El problema de la conciencia, entendida como la capacidad de pensar en
nosotros mismos como individuos pensantes, no la vocecita gritona que
silenciamos cuando guapísimas estudiantes que cobran el sueldo mínimo nos acechan
en la calle para que nos unamos a una ONG, es que nos hace seres solidarios,
pero no especialmente generosos.
Y eso se traslada a todas las facetas de nuestra vida excepto a una. La
distribución de virus, bacterias y enfermedades.
Puede ser el hombre más tacaño, vil y rastrero del mundo, no haber pegado
un palo al agua o movido un dedo por otra persona que no seas él mismo que, al
llegar la gripe, se montarás en un metro repleto y estornudará con la boca bien
abierta. Sin tapujos, sin vergüenza. ¿Poner una mano delante? ¿Para qué?
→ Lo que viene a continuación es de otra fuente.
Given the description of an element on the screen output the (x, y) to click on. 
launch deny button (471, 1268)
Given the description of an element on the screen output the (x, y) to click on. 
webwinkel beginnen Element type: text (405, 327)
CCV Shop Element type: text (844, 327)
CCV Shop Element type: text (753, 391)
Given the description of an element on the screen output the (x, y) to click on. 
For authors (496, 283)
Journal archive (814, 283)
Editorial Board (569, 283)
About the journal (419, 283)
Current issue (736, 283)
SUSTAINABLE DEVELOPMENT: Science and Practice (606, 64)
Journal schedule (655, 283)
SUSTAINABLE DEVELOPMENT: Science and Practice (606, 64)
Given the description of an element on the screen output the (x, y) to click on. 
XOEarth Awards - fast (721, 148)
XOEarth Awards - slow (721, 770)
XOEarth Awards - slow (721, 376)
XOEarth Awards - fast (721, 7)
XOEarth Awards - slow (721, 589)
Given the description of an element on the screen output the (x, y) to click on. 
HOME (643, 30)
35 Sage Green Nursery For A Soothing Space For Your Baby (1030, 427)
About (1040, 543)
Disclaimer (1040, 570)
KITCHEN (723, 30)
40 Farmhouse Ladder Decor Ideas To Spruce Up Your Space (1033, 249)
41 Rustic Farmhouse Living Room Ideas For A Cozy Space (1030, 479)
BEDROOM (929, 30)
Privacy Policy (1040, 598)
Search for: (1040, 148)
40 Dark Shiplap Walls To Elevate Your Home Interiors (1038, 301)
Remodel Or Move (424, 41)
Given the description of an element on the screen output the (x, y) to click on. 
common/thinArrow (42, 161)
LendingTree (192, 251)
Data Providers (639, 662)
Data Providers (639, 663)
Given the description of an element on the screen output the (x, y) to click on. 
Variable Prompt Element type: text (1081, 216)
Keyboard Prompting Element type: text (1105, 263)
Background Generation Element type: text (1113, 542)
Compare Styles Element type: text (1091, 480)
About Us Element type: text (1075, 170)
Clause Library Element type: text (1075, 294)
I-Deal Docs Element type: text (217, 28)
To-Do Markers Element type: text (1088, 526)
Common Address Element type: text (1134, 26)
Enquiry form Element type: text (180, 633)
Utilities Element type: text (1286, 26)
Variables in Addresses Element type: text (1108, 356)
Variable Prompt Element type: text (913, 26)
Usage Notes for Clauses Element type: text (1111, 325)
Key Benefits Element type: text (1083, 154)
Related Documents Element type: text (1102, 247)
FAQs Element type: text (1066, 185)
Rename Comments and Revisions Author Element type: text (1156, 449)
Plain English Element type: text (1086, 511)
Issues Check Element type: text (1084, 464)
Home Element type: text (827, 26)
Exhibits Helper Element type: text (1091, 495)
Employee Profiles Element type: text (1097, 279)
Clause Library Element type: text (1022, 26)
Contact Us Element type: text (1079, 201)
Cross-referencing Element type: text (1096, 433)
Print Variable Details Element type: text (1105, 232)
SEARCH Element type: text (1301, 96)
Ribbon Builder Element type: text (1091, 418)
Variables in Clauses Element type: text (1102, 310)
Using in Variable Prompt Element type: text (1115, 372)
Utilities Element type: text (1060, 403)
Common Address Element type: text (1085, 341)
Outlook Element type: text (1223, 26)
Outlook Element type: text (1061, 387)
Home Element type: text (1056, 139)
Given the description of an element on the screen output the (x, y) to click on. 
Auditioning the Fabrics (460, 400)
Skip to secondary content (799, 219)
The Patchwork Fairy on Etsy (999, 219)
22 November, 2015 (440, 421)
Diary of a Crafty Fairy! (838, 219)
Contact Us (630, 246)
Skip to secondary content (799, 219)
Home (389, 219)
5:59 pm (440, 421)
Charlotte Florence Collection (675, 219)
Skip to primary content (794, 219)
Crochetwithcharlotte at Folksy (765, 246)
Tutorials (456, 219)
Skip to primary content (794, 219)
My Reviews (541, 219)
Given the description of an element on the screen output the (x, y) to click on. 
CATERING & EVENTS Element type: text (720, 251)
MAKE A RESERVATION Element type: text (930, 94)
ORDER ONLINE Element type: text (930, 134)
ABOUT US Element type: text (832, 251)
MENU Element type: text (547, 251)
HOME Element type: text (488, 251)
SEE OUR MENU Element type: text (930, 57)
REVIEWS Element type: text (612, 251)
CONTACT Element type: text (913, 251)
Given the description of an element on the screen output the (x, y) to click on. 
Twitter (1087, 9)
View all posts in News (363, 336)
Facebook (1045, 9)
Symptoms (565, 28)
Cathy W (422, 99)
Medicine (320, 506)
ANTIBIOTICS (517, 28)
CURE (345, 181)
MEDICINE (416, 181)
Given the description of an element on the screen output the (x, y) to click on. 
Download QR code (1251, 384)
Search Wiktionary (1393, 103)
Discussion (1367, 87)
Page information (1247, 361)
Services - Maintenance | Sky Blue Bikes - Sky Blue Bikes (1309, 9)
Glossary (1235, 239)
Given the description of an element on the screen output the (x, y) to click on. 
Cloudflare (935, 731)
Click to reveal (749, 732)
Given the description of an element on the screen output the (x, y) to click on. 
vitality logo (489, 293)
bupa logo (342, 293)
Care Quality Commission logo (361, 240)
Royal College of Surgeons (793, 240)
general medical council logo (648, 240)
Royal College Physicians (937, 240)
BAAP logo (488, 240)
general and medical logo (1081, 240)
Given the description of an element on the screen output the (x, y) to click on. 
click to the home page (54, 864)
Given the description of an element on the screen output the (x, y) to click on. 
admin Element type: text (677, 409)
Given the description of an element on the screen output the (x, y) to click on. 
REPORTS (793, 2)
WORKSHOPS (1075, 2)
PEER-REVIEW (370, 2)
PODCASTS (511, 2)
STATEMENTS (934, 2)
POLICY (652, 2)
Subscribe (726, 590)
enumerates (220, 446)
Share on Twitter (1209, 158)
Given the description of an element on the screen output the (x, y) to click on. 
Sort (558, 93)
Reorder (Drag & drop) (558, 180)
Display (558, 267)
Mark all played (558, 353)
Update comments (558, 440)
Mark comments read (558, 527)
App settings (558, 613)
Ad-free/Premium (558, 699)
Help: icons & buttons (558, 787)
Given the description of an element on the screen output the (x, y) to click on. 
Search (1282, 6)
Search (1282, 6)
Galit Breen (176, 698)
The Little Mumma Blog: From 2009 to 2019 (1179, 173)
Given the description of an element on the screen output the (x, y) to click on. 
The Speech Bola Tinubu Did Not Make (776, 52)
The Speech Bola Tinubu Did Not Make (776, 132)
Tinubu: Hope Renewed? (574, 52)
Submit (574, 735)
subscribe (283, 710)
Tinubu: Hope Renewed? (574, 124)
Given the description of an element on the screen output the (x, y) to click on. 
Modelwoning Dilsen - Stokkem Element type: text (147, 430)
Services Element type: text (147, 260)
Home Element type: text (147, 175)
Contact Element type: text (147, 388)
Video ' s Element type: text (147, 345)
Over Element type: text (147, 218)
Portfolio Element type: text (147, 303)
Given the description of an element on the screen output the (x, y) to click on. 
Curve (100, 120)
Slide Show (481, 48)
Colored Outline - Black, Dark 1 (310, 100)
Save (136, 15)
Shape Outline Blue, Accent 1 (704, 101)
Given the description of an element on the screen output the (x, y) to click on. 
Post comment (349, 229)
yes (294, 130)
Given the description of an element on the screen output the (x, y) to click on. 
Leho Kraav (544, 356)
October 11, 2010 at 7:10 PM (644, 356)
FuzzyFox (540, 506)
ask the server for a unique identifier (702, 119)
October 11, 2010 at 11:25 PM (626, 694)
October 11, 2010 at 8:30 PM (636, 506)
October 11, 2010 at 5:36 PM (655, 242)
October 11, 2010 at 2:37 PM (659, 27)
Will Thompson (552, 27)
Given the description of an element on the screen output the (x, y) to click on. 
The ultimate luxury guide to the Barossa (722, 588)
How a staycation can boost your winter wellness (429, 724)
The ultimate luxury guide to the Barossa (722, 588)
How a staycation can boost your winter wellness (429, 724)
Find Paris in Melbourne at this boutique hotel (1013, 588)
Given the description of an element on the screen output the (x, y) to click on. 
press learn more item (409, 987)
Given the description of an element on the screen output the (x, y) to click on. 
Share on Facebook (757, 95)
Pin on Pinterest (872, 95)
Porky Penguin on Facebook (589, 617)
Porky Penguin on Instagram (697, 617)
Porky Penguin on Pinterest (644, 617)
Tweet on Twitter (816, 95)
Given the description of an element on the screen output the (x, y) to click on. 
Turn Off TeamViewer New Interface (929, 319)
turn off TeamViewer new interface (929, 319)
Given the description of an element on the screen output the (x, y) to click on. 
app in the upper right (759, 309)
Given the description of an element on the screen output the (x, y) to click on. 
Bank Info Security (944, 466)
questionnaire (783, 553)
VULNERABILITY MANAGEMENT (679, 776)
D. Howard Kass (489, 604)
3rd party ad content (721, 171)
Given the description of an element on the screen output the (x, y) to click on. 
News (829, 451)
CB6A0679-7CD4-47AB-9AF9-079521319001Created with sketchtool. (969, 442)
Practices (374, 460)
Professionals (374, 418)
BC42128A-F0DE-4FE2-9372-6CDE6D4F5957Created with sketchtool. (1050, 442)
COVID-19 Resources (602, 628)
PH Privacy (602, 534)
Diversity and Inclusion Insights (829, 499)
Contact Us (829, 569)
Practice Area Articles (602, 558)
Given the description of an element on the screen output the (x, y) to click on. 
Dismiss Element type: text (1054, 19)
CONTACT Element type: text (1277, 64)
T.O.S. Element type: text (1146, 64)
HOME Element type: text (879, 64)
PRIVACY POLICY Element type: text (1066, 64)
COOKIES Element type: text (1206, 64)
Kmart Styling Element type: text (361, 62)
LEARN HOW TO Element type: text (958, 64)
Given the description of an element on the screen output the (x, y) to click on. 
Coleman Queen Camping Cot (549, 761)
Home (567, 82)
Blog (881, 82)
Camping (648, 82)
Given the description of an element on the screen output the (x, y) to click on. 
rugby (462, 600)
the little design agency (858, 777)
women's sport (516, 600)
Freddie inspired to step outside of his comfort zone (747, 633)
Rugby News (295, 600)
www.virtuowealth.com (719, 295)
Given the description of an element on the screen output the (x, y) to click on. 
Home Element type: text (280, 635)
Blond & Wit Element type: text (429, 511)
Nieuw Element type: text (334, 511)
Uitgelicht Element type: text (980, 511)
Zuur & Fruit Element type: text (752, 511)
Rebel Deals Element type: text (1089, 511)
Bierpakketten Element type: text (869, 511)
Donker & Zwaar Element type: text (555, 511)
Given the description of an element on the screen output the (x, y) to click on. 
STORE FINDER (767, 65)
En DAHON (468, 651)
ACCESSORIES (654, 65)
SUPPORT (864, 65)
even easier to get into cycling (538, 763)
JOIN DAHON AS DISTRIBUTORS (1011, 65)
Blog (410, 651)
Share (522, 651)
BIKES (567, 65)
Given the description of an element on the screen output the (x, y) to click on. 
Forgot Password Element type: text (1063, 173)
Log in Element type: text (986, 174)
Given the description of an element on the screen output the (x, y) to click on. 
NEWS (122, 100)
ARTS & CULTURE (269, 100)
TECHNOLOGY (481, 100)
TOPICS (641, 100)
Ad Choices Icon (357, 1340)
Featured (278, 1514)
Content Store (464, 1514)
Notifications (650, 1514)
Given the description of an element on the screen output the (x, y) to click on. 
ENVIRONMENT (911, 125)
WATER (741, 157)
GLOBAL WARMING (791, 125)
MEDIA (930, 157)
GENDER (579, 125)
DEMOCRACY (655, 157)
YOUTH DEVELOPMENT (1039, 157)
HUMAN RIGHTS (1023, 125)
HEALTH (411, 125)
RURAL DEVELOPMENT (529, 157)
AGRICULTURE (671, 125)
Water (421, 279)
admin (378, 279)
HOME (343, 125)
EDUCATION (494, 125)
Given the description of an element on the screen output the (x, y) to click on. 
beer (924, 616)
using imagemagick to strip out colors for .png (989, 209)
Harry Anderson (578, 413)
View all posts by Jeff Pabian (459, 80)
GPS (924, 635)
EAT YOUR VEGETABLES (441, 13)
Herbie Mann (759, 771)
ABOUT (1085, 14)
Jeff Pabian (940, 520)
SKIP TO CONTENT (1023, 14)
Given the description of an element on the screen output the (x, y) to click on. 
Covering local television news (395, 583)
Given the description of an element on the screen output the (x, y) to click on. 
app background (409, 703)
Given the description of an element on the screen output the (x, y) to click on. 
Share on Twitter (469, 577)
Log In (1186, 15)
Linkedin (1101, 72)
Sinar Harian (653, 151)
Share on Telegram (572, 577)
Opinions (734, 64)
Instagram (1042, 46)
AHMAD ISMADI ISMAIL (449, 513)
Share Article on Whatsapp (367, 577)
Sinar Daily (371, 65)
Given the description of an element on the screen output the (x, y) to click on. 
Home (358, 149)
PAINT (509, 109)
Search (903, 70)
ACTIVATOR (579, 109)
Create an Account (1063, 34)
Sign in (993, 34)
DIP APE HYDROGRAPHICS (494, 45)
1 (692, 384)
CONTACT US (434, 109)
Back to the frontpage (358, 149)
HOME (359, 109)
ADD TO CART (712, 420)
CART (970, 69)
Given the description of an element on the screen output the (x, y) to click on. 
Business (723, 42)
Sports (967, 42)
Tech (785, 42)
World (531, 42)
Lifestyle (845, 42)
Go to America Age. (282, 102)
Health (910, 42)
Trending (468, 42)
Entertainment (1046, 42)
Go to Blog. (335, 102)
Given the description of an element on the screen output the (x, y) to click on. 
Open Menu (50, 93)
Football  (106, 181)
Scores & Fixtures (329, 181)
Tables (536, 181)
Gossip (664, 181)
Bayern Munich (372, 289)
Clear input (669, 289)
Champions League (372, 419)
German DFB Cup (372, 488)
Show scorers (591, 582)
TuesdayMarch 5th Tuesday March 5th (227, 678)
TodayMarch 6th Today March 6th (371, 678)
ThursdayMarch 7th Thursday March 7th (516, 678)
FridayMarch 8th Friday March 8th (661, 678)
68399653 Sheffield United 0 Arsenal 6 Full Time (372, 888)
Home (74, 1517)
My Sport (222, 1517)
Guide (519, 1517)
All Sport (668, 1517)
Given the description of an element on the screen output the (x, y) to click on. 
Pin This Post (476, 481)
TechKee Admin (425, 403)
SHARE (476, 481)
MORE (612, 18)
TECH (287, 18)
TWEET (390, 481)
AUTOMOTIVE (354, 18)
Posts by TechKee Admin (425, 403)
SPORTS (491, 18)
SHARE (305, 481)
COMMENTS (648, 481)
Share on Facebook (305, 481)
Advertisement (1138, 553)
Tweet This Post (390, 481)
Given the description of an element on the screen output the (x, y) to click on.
Acabará tu estornudo con un gran suspiro de satisfacción por el trabajo bien
hecho y sacará un pañuelo de papel, que a esas horas es más un arma
bacteriológica de destrucción masiva que celulosa, y se mocará con potentes
bramidos de claxon camionero.
¿No tenía suficiente? ¡No! Primero agitará el pañuelo para asegurar una
mejor dispersión. Toserá en todas direcciones, dibujando trazos con el cuello que
no se habían visto desde la niña del exorcista. La generosidad, en este punto,
no tiene barreras morales. De pronto dejarán de importarle razas, religiones, situación
social o condición sexual. Porque hoy, ¡hay virus para todos!
Debemos luchar contra esta lacra social. Finiquitar la generosidad mal
entendida. Gritemos al unísono. Mascarillas Michael Jacksoneras para todos.
¡Un abrazote!
P.D. Sí, va por ti, tío del metro. Si mañana no estoy muriendo te
perseguiré con una tarrina de Vick Vaporub.